Here's an example of why *running* tests in order can make sense.
You could have a bunch of tests of increasing complexity. The first bunch
of tests all run in a few seconds and test some basic functionality. From
experience, you also know that these are the tests that are most likely to
fail as you port to a new environment.
There's also some tests which take a long time to run. If the basic stuff
that's being tested by the earlier tests doesn't work, there's no way these
tests could pass, but they still take a long time to fail.
It's really handy to have the simple tests RUN first. If you see they
fail, you can cancel the rest of the test run and get on with fixing your
code faster.
I don't see this as something that can be solved by ordering tests -
*especially* not on a per-method-level as the OP suggested, because I
tend to have test suites that span several files.
Instead when I've been in the situation that you describe before, I
resorted to an approach where I annotated tests as long or short-running
(or any other criteria), and then ran the tests that were appropriate.

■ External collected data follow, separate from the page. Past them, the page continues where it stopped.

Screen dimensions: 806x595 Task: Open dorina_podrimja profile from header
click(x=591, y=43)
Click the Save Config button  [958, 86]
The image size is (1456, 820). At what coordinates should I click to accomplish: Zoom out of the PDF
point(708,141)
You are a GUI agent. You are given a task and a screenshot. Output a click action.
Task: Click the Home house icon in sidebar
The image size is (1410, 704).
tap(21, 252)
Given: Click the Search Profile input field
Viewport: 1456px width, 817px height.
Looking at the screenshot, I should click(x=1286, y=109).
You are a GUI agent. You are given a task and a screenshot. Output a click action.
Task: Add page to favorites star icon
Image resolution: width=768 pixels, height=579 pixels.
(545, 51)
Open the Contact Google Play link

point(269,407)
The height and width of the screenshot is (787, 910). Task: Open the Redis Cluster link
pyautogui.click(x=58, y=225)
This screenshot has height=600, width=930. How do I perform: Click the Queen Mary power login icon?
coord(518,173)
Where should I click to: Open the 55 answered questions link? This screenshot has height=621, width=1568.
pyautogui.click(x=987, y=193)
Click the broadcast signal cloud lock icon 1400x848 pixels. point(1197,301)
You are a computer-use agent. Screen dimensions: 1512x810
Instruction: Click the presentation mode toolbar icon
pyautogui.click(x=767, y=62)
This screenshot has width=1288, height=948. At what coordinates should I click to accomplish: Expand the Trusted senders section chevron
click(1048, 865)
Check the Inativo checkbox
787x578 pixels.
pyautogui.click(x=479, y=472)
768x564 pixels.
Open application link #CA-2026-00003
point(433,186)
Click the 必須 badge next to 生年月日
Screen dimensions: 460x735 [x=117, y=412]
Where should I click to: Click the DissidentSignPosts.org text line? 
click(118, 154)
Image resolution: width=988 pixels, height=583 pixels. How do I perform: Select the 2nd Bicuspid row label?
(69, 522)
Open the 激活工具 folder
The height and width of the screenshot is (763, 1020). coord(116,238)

For example, post-commit-tests needed to be short, as otherwise the
feedback came to slow.
Annotation could be done explicit, or implicit by grouping tests
together that had the desired property. However, as I prefer tests that
share e.g. the same module to test the same functionality, I rather have
an annotation mechanism.
So *if* anything should be changed IMHO it would be the introduction of
a tagging system or something equivalent, together with a selection
mechanism based on that.
It's a good thing to make it easy to do things the right way, and difficult
to do things the wrong way. The danger is when you let your pre-conceived
notions of right and wrong trick you into making it difficult to do things
any way but YOUR way.
So far, the strongest argument I've seen against the OP's idea is that it's
not portable to Iron Python. That's a legitimate argument. All the rest
of the "You're not supposed to do it that way" arguments are just religion.
So far the reasons for introducing them haven't been compelling either.
Neither does it work over several testsuites, nor is it the only thing
that can order *results*, which you (rightly so) claimed as being useful.